The light changed—generously flashing the color of safety to its people below. The people obeyed their kind automated shepherd with chins tucked into jacket collars and arms pinned close for warmth.
Cars honked in a tired chorus while tires squealed in practiced complaint slipping and sliding over shiny black streets. The winter sun bore down disinterestedly upon the icy world. Homura passed through the streets like a ghost.
For the first time in a long time she felt aimless. Maybe restless was the right word-not that it mattered. She just couldn't stop moving for some reason. Like a water snake she soundlessly navigated the condensed stream of human traffic flowing sluggishly along the corporate district streets. Why people felt the inexplicable urge to come out in droves to waste their lunch breaks sure beat her.
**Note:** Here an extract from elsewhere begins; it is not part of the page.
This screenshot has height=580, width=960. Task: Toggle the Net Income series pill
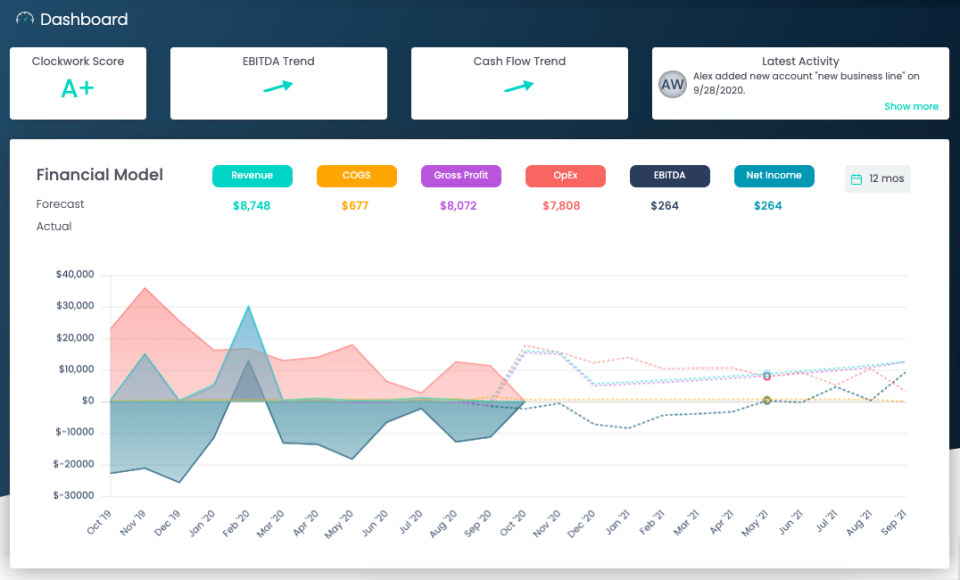tap(774, 175)
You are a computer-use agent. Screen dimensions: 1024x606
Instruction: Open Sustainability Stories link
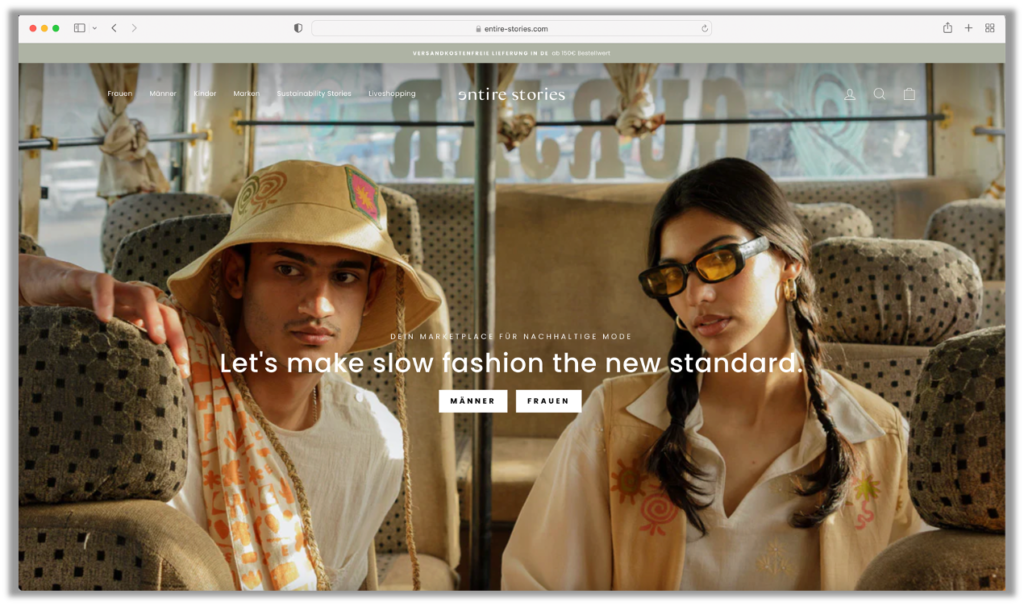click(314, 94)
Though the day was nowhere even near over she had absolutely no intention of heading back to the droll little campus in which she spent the majority of her time off as a magical vigilante. Fluid mechanics at 2 p.m. was just not going to happen today. Her brain felt like it was on fire, anyway. Was this what they called insanity? The answer was not so clear at the moment.
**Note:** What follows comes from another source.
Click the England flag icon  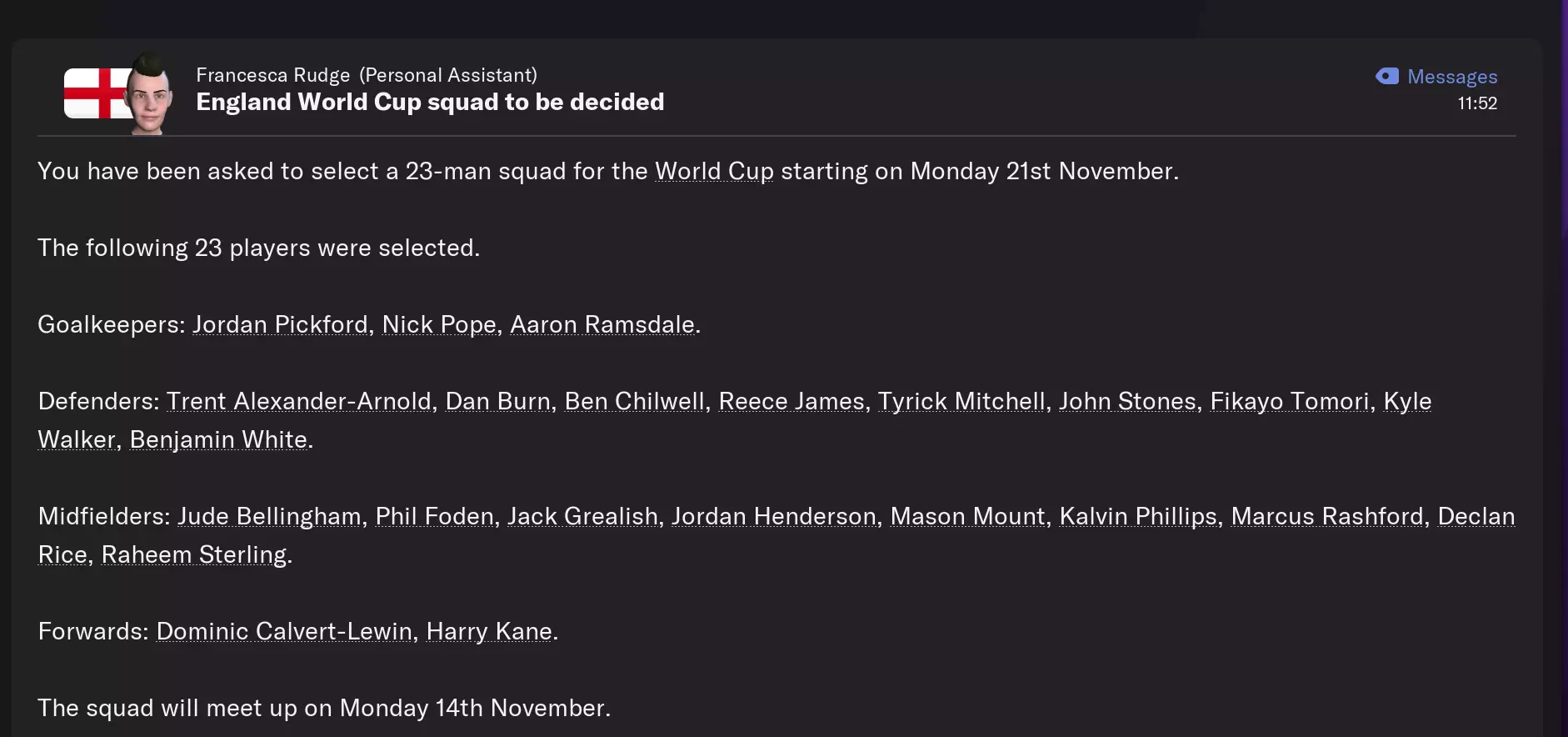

Anything would be better than sitting in front of a screen all afternoon. A split second decision was made to head in the general direction of the dockyards. She let her thoughts begin migrating toward the back of her mind as she slinked through the crowd.
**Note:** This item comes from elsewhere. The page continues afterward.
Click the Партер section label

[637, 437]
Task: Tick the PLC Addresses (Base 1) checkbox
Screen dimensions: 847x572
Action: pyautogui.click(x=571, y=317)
Kyoko had been absolutely baffled by the news. Homura hadn't gone to her expecting any sort of explanation but she had been anticipating something along the lines of comfort if not just for old times' sake. Kyoko had to be somewhat forcefully reminded of that intention. Afterwards, however, she had sat wordlessly upright against the headboard for an entire hour still dumbstruck by what she had just been told. If Homura's heart hadn't already been at the bottom of the ocean she may have found the other's awe endearing.
Nine years ago was when her heart had taken the plunge. She couldn't help but feel as if all her efforts, painful forays into the depths of time, and love had gone to waste. Of course she had been told otherwise after the fact, but people tend to say anything for another privileged flash of thigh.
Never in her darkest dreams could she have anticipated that her last run of the same nightmarish month would culminate in such a fundamentally irreparable loss. And for Madoka's own mother to not even…it was just too much. Tragedy, apparently, knew no bounds.
She hadn't been completely alone in mourning Madoka but it had been pretty damn close. It had required a borderline brutal beating in a wraith-infested warehouse to shock Kyoko's memories back to life. Mami's two cents on the matter, at least as told by Kyoko, was more or less in alignment with theirs.
Homura hadn't bothered to search for the strength to approach Sayaka about it. In all honesty the two had never gotten along in any of the times and spaces that they had been acquainted. Sayaka never seemed to put her faith in any place or person for which/whom it was deserved. There were times though, in passing of course, when Homura glimpsed what could have been the dull subdued glint of profound loss in Sayaka's eyes. She was probably wrong, though, and these moments would pass in the blink of an eye-washed away like writing in the sand.
A decade had rushed to fill the void in her heart. Homura's own sense of loss had become heavy, smooth, and achingly familiar like a stone in one's pocket. But something was happening. And now that it was Homura didn't know what to do.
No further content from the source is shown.